There is controversy in the literature regarding the effects of MCFAs on liver triglycerides. In rodents, a number of studies (11
) have reported increased liver triglyceride levels with MCFA feeding, while others (16
) show no difference between high-fat diets containing MCFAs or LCFAs. Interestingly, one recent study (41
) in rats suggested that liver triglyceride content is significantly lower with a diet containing only MCFAs compared with LCFAs, but this effect was diminished in the presence of LCFAs. In humans, a number of studies have reported that MCFAs do not have adverse effects on liver lipid levels (42
); however, inconsistent findings have been reported regarding the effect of MCFA on circulating lipid parameters (21
). It is possible that methodological differences may underlie many of these seemingly disparate findings, such as the dietary fat content and composition, the length of dietary intervention, and the composition of other constituents of the diet (e.g., carbohydrates and protein).

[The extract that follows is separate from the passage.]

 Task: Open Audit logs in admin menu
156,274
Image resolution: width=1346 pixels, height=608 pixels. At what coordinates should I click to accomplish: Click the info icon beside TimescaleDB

In summary, our study shows that high-fat diets containing MCFAs have divergent effects on tissue-specific insulin sensitivity, inducing insulin resistance to a similar degree as LCFAs in liver while preserving insulin action at the level of low-fat–fed controls in muscle and adipose tissue. The preservation of muscle insulin action by MCFAs is associated with a potent stimulation of mitochondrial biogenesis, which appears to be sufficient to prevent lipid accumulation in this tissue. Given that the total amount of dietary fat used in the current studies is relatively high (i.e., 45–60% of energy), it will be important to determine in future studies the amount of dietary MCFAs (both in absolute terms and relative to dietary LCFAs) required for beneficial effects on energy metabolism and insulin action and whether this amount of dietary MCFAs avoids liver lipid accumulation. In this regard, some human studies (21
) have reported positive effects on energy expenditure and body composition with relatively low dietary doses of MCFAs. Additionally, as some antidiabetes therapies (e.g., metformin) are known to exert the majority of their insulin-sensitizing effects via their actions in the liver (48
), it will be of interest to determine whether MCFA supplementation in conjunction with such agents results in beneficial effects on insulin action in multiple insulin target tissues.